President-elect Donald Trump has selected Jay Bhattacharya, a noted skeptic of stay-at-home orders and other measures to reduce the spread of COVID-19 during the height of the pandemic, to lead the National Institutes of Health (NIH).
In addition to his opposition to the stay-at-home orders (which were an effective initial response to quelling the spread of coronavirus), Bhattacharya also argued in favor of “natural” herd immunity before vaccines were available — a method where healthy people would have gone about their daily routines without care for the virus as a way to supposedly achieve immunity for themselves. Such actions would have inevitably led to more deaths, particularly among vulnerable populations.
When the pandemic was in its early months, Bhattacharya was deeply concerned with the negative mental and physical health impacts that stay-at-home orders would have on the U.S. populace. While those concerns were valid, they paled in comparison to the dangerous and oftentimes deadly results of individuals, communities and states flouting recommendations for social distancing.
Notably, Bhattacharya is an ally of Robert F. Kennedy Jr., Trump’s pick to oversee the Department of Health and Human Services, who is known for his opposition to vaccines.
“Together, Jay and RFK Jr. will restore the NIH to a Gold Standard of Medical Research as they examine the underlying causes of, and solutions to, America’s biggest Health challenges, including our Crisis of Chronic Illness and Disease,” Trump said in a statement announcing Bhattacharya’s nomination.
Trump’s and Bhattacharya’s views align when it comes to so-called herd immunity, which the president-elect repeatedly advocated for as a way to deal with COVID during the last year of his first term in office. But herd immunity would have been a disastrous way to deal with the virus.

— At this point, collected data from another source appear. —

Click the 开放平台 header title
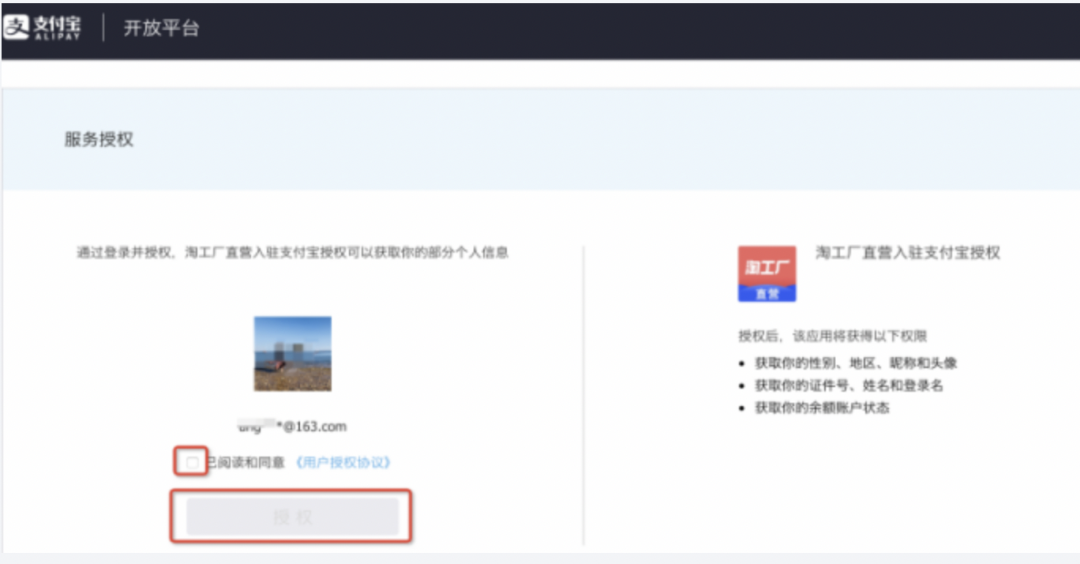The image size is (1080, 564). [x=161, y=28]
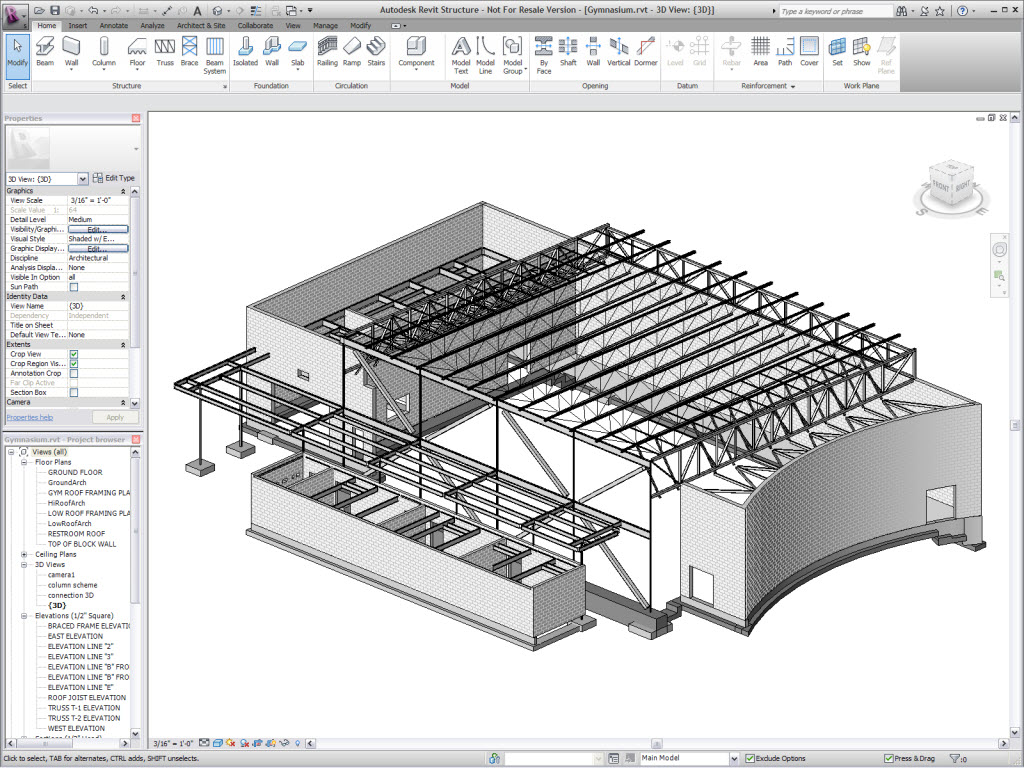Select the Ramp tool
Screen dimensions: 1024x768
tap(352, 50)
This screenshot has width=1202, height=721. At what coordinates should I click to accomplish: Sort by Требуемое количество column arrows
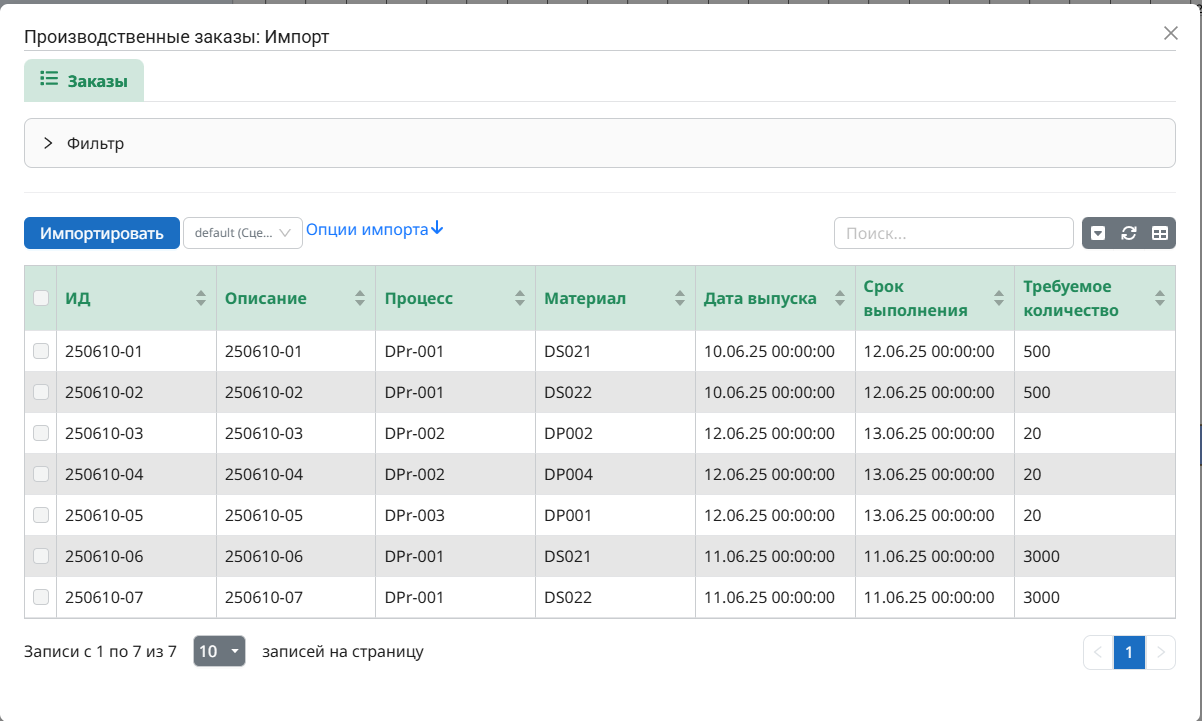tap(1160, 298)
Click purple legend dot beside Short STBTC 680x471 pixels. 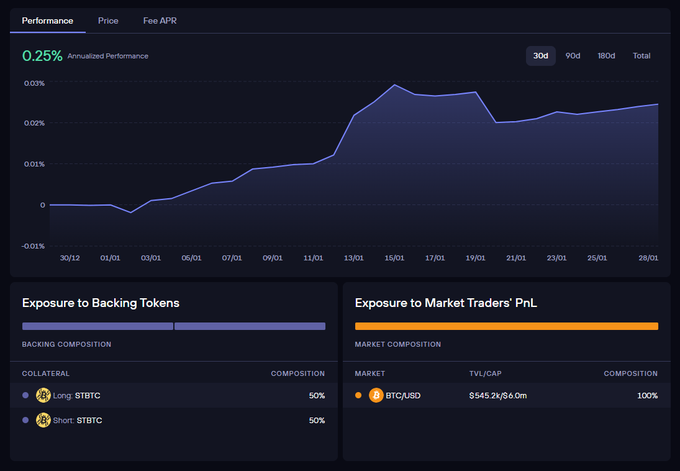(x=26, y=420)
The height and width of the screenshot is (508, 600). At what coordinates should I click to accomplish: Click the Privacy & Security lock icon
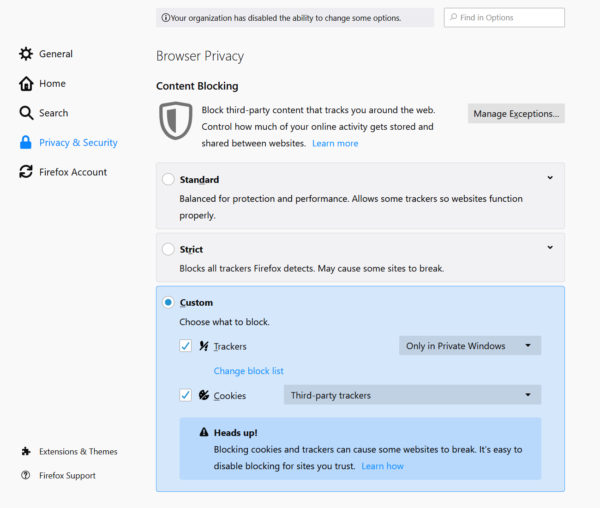(x=26, y=143)
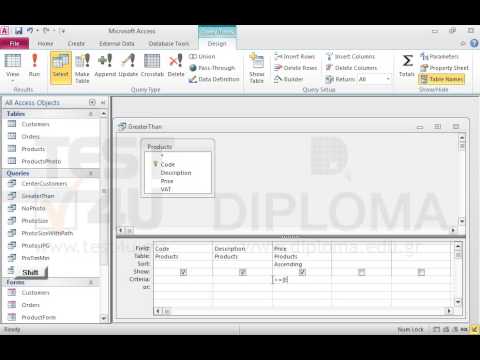Click the query grid horizontal scrollbar
480x360 pixels.
(304, 311)
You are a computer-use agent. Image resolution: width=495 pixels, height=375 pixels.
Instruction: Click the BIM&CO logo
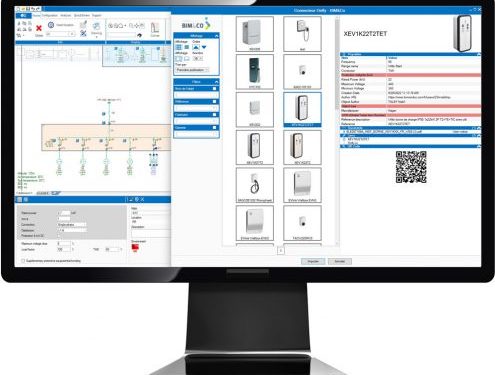pyautogui.click(x=196, y=25)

In October 2020, when Trump himself contracted the coronavirus (and had access to best-in-class medical care), he still advocated for the idea. At that time, however, only 16 percent of the population had been exposed to the virus enough to have gained some immunity. At the same time, around 286,443 Americans had already died from COVID-19. To have reached the 90 percent threshold that most health experts agree is necessary to reduce the spread of viruses, many more — perhaps as many as 1.7 million Americans in total — would have had to die from COVID-19.
As it turned out, around 1.1 million people in the U.S. did end up dying from coronavirus during the pandemic — however, the failures of the U.S. health care system and Trump’s baseless recommendations on lessening the spread likely led to the death rate in the U.S. being 40 percent higher than it might have been under different circumstances (per a study published in The Lancet in February 2021). Indeed, the country’s excess mortality rate was much higher than other wealthy nations across the globe, likely for those very reasons.
Many health experts criticized the choice of Bhattacharya to lead NIH.
“I don’t think that Jay Bhattacharya belongs anywhere near the NIH, much less in the director’s office,” virologist Angela Rasmussen told NPR. “That would be absolutely disastrous for the health and well-being of the American public and actually the world.”
“What I worry about is that if somebody like Jay Bhattacharya comes in to ‘shake up’ the NIH, they’re going to dismantle the NIH and prevent it from actually doing its job rather than just carry out constructive reforms,” Rasmussen added.
“Jay Bhattacharya might just be Donald Trump’s most extreme pick,” public health journalist Walker Bragman wrote on Bluesky.